Тихому повезло. На второй год заключения к нему подселили соседа. Тот уже несколько раз пытался бежать и настолько достал администрацию, что его решили «окоротить» и приковали к серийному убийце, который и поделился с Тихим идеей побега. Она заключалась в том, чтобы захватить у местных рыбаков из народа айнов лодку и устроить побег морем. Большие, вместительные лодки аборигенов были оснащены парусом из шкуры морского зверя и могли уходить от берега на несколько миль.
Бегунок рассказал, что вдоль восточного побережья Сахалина проходит холодное морское течение Оясио. Используя его, айны ходят на Курильские острова и даже в Японию. Идея украсть лодку у аборигенов маньяку понравилась, но даже на такой лодке побег водой казался самоубийством. Ведь океан, по воле шутника Магеллана прозванный Тихим, грозен и непредсказуем. Злые шторма, пронизывающий ветер, сильное течение, температура воды даже в августе не поднимается выше десяти градусов. Пронизывающие сыростью туманы и льдины, которые ветром гнало из Охотского моря, делали побег утопией. Но именно это давало шанс. Призрачный, но шанс.
Чтобы снять кандалы и получить свободу перемещения, Тихий всеми правдами и неправдами стал добиваться своего перевода в категорию «исправляющийся»[47]. И на пятом году срока дождался. Его расковали и перевели в барак для исправляющихся.
Для осуществления побега Тихому требовался напарник. Он долго и тщательно приглядывался к соседям по бараку и, наконец, выбрал того, кто ему подходил. Это был охотник из Сибири, попавший на каторгу за то, что убил чиновника, который «положил глаз» на его жену. Мужик «парился» на каторге уже четыре года и надежды вернуться домой не питал. Но жизнь в неволе так опостылела, что на предложение Тихого бежать он сразу согласился.
Заговорщики составили план и занялись подготовкой побега. Из скудного пайка изо дня в день, по сухарику, они собирали «тормозок»[48]. Достали фляжку под воду, из ложек изготовили заточки, а Тихий, добыв кусок листового свинца, на костерке отлил кистень[49]. Потратив много сил и времени, он научился виртуозно владеть им и теперь всегда держал при себе. Всё было готово к побегу, осталось дождаться лета, когда кета пойдет на нерест, нерпа начнёт на неё охоту, айны спустят свои лодки для охоты на морского зверя, а там уже дело за малым…

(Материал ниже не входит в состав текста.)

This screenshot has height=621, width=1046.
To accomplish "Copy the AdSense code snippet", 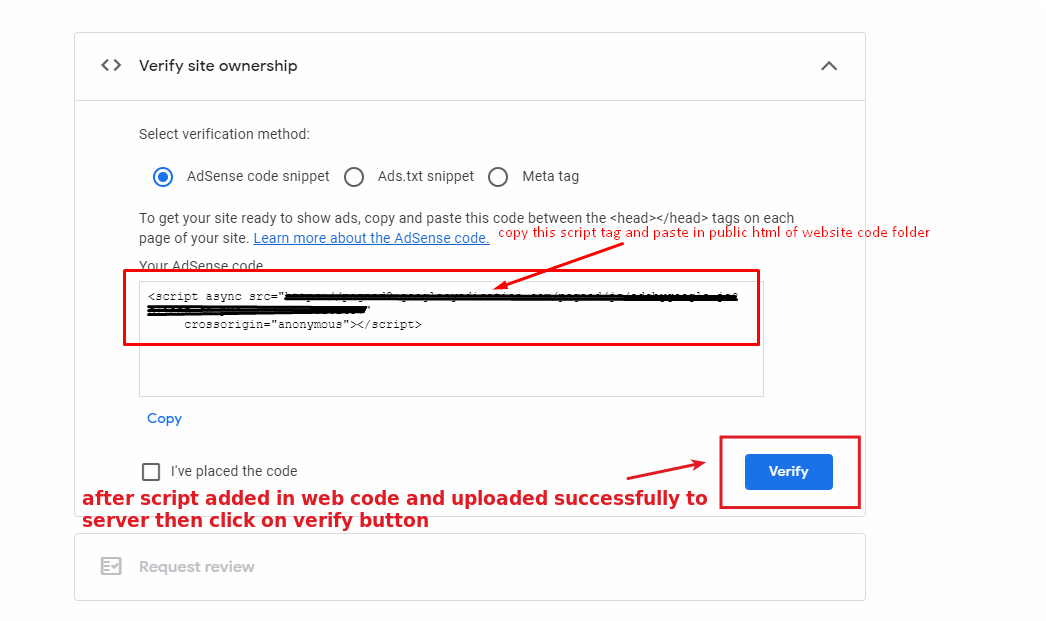I will pyautogui.click(x=164, y=418).
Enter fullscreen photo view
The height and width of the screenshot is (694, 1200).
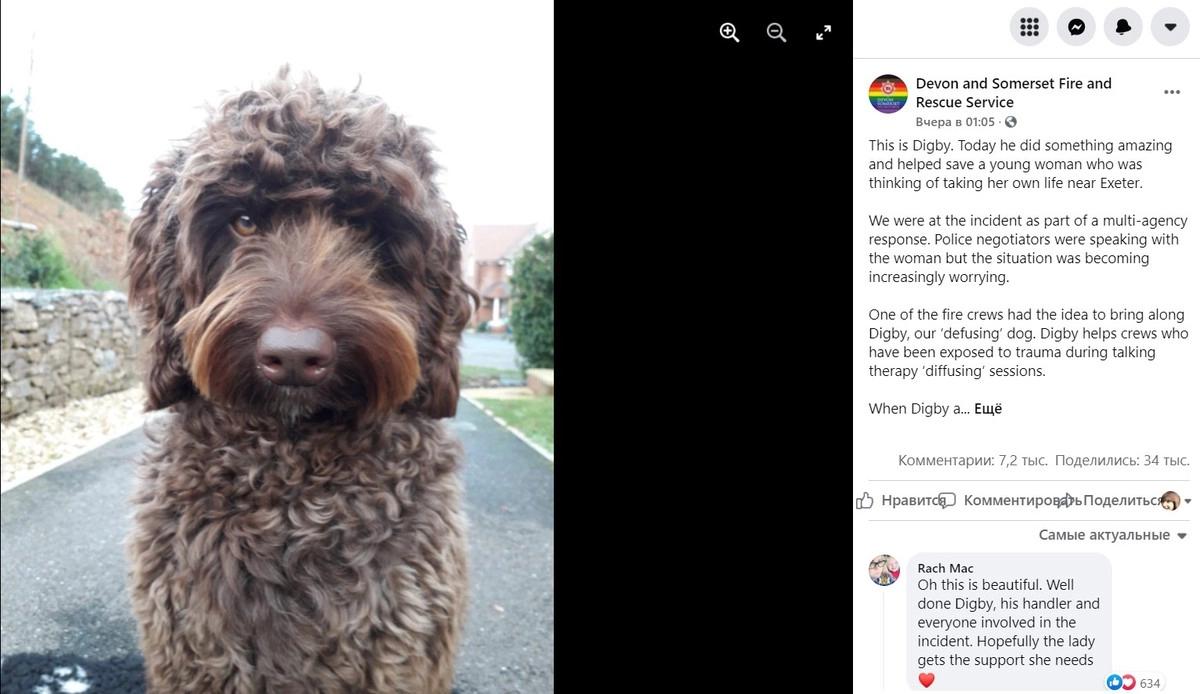(823, 32)
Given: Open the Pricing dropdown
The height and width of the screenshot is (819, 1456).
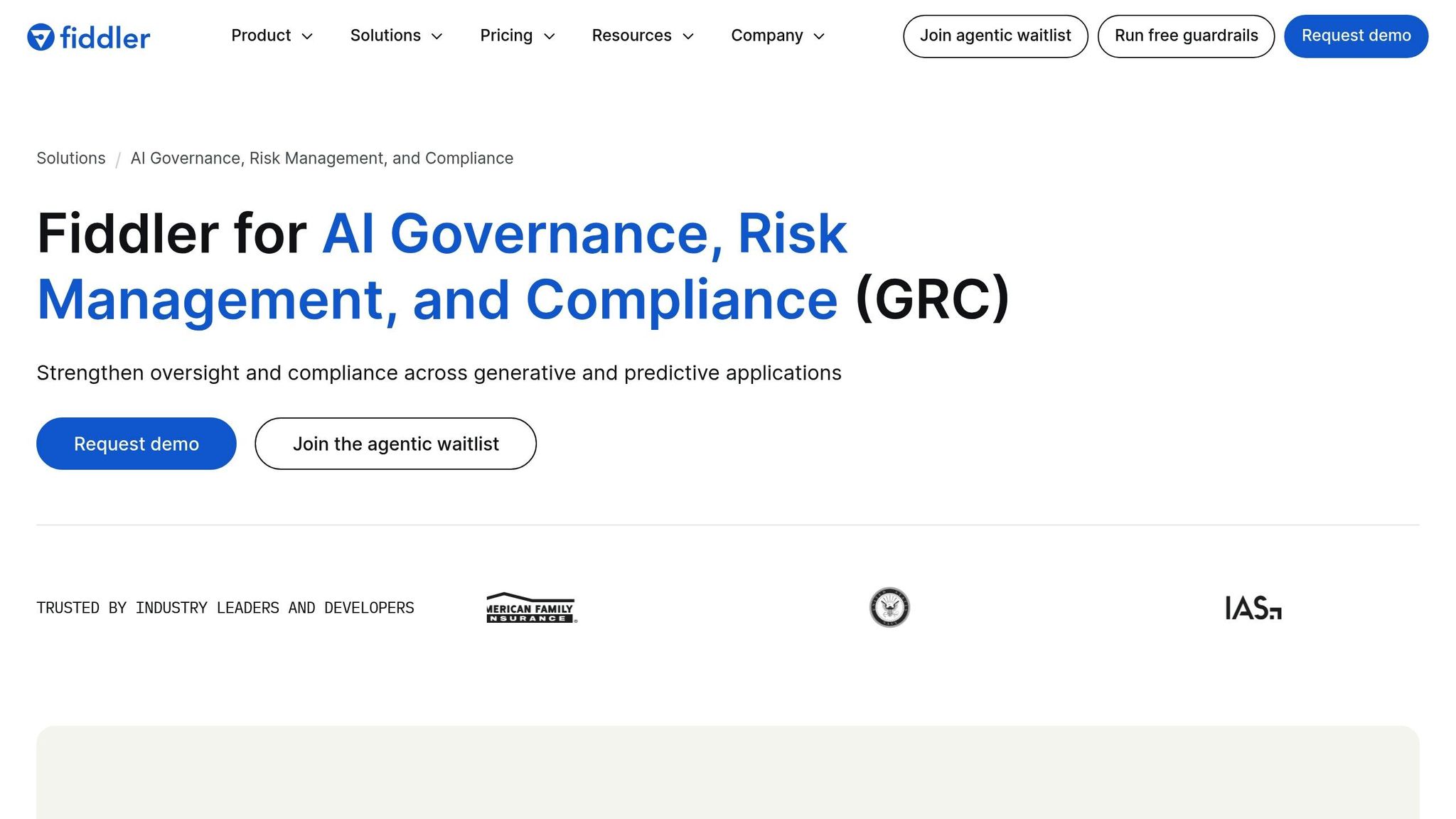Looking at the screenshot, I should pyautogui.click(x=506, y=36).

Наступил долгожданный июнь. Все детали побега были много раз проговорены, осталось дождаться подходящего случая. И он вскоре представился. В тот день их отправили на раскорчёвку тайги под огороды. Администрация каторги не оставляла попыток развернуть на Сахалине сельское хозяйство, но природные условия, а главное, нежелание каторжан пахать на тюремщиков результатов не приносило[50]. День выдался жарким. Конвойный, привыкший к безобидности работающих на раскорчёвке леса каторжан, расслабился и не заметил, как двое из них, улучив момент, бесшумно растворились в тайге. Их хватились только вечером. Бросаться в погоню за бегунками, оставив без присмотра остальных каторжан, конвоиры не рискнули и погнали оставшихся заключённых в лагерь. Только на следующее утро была организована погоня, но искать охотника в лесу – дело неблагодарное, а с учётом форы более чем в полсуток – и вовсе безнадёжное. Оповестив все посты и порты о побеге, начальство на беглецов махнуло рукой. Они были не первые и не последние, вот только уйти с острова удавалось единицам. Беглецы, как правило, становились добычей дикого зверя и всевозможных летающих кровососов. Сахалин не отпускал своих каторжан.
На третий день побега, перевалив через таёжный хребет, двое вышли к небольшому ручью. Вопрос с питьевой водой и едой был решён. Сухари берегли, питались только рыбой, которой в ручье водилось несчитано. По ночам к ручью подходили медведи. Чтобы не попасть «под горячую лапу» хозяина этих мест, приходилось уходить от воды подальше. Течение становилось всё быстрее и стремительнее, а ручей – полноводней и шире; вскоре он вывел беглецов к широкой горной реке. Теперь, чтобы перейти её с берега на берег, нужно было искать броды или перекаты. На реке начался ход кеты. Мелкая рыбёшка забилась под берега, чтобы пропустить идущего сплошной стеной лосося. Вода буквально кипела от рыбы. На всём обозримом пространстве русла реки видны были серебристые спины. Одни, разгоняясь, преодолевали перекаты, другие, собираясь в заводях в три-четыре яруса, ожидали своей очереди. Поднимаясь на нерест, кета разгоняла всю речную живность, но, отметав икру, уже не возвращалась в океан, погибая здесь же, неподалеку от места кладки икры, становясь законной добычей многочисленной хищной рыбы и зверья. Таймень, ленок, кижуч, мальма, голец, хариус терпеливо выжидали, когда ход кеты стихнет, и разоряли кетовую кладку. Нажираясь, они опускались на дно заводей, где, еле двигаясь, переваривали добычу. Но проходило несколько часов, и они опять жадно набрасывались на икринки. Крупный ленок или таймень от икры не отказывались, но предпочитали проглотить целиком обожравшегося икрой хариуса, так сказать, «два в одном».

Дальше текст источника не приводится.